Segment Start: Dataset records

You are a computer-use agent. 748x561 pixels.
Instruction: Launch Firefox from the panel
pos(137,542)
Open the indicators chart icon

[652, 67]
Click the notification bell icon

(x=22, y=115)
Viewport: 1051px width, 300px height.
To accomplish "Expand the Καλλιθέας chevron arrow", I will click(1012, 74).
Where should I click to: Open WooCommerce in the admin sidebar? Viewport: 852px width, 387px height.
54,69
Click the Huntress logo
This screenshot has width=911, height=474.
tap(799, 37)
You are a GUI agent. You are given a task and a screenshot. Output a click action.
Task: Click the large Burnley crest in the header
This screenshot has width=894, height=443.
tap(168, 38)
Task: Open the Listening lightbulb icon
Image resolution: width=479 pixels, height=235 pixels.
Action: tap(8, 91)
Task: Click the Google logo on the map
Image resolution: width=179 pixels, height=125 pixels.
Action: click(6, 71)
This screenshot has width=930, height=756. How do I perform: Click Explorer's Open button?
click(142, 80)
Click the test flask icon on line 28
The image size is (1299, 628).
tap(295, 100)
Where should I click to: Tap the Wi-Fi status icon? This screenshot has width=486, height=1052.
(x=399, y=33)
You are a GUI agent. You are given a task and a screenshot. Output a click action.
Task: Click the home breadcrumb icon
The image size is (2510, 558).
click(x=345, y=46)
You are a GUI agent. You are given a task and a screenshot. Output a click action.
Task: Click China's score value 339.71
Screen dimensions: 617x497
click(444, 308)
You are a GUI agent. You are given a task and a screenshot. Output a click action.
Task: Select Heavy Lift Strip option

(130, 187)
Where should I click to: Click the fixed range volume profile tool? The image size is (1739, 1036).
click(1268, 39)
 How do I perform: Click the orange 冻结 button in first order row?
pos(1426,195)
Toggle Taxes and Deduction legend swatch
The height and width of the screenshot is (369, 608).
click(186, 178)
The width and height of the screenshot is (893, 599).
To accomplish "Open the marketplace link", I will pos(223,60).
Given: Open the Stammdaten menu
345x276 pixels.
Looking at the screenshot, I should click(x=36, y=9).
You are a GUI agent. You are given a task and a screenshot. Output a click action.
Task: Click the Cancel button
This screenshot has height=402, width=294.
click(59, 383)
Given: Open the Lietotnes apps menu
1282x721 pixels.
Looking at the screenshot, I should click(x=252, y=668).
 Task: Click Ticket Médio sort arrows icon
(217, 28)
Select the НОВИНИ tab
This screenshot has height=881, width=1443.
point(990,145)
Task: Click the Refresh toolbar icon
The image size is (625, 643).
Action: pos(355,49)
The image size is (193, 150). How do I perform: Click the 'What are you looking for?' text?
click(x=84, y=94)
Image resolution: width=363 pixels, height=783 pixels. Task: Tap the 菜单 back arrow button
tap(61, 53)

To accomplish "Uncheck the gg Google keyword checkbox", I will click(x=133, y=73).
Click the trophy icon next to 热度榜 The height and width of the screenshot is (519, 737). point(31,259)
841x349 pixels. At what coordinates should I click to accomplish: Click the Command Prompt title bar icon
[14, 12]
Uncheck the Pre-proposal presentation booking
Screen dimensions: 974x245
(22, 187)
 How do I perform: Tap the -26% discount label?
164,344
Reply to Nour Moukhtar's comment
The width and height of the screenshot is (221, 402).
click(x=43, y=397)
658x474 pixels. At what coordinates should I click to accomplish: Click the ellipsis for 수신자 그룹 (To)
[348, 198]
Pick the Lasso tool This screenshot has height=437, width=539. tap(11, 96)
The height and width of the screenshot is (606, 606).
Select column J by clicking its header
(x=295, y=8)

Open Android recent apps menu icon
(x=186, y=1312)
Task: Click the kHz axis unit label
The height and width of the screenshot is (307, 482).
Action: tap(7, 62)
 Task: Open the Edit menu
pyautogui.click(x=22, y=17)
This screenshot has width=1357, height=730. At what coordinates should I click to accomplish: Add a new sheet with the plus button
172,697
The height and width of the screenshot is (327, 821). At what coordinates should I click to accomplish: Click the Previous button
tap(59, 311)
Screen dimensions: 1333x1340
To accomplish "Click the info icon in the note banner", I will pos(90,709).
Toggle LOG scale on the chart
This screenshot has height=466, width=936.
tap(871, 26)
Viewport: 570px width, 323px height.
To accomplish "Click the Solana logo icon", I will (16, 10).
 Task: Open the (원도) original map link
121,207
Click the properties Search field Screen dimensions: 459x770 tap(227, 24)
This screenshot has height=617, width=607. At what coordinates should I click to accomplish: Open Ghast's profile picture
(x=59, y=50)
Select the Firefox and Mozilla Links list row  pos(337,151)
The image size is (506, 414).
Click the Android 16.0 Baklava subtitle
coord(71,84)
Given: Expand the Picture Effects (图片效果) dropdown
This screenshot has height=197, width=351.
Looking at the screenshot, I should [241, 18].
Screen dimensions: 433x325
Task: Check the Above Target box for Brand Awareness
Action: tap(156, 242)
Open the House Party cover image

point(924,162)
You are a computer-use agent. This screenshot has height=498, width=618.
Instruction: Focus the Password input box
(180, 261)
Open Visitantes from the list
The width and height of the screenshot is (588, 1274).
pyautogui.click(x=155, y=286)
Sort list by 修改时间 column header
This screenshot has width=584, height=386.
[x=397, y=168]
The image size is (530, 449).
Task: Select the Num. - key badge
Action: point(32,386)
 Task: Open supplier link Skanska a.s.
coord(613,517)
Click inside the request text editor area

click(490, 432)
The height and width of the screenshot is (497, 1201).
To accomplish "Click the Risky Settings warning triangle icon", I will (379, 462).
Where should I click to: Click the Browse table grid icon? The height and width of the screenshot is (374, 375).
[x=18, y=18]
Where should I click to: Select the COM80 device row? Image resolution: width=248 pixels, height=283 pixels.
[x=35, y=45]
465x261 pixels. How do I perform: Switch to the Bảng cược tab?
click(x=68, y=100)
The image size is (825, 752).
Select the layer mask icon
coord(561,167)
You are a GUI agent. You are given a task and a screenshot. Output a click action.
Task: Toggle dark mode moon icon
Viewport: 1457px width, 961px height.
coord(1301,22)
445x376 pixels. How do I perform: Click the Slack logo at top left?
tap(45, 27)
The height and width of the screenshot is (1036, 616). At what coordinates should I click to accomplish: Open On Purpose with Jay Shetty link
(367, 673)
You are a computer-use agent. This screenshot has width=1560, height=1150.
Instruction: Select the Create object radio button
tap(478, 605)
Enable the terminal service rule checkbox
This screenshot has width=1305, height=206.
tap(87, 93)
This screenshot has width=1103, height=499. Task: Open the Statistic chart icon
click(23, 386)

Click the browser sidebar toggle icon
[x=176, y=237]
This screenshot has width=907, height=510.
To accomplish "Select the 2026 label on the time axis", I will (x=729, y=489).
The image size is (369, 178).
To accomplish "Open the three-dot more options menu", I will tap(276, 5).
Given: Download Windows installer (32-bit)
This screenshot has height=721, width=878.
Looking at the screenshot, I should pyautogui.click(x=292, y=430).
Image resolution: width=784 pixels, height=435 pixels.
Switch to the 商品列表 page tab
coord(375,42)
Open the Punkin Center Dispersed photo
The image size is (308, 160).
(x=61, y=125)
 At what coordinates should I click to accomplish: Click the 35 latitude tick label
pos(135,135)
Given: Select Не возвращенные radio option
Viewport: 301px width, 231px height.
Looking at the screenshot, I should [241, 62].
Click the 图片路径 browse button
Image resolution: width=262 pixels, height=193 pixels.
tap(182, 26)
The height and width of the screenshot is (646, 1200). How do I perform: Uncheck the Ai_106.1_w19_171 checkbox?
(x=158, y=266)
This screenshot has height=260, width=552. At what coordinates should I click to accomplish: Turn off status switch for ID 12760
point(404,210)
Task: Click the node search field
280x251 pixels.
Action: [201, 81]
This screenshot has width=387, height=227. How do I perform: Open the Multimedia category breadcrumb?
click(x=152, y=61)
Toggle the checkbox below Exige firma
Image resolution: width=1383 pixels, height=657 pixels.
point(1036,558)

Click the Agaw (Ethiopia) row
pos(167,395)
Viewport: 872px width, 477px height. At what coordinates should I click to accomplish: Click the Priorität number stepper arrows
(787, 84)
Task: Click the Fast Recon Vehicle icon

Segment End: Dataset records

(Exercise goal):
Lines wanted from the listing above: the line with "How do I perform: Tap" up to and including the line with "Pick the Lasso". Please write them out exactly, adding nothing else.

(Result below):
 How do I perform: Tap the -26% discount label?
164,344
Reply to Nour Moukhtar's comment
The width and height of the screenshot is (221, 402).
click(x=43, y=397)
658x474 pixels. At what coordinates should I click to accomplish: Click the ellipsis for 수신자 그룹 (To)
[348, 198]
Pick the Lasso tool This screenshot has height=437, width=539. tap(11, 96)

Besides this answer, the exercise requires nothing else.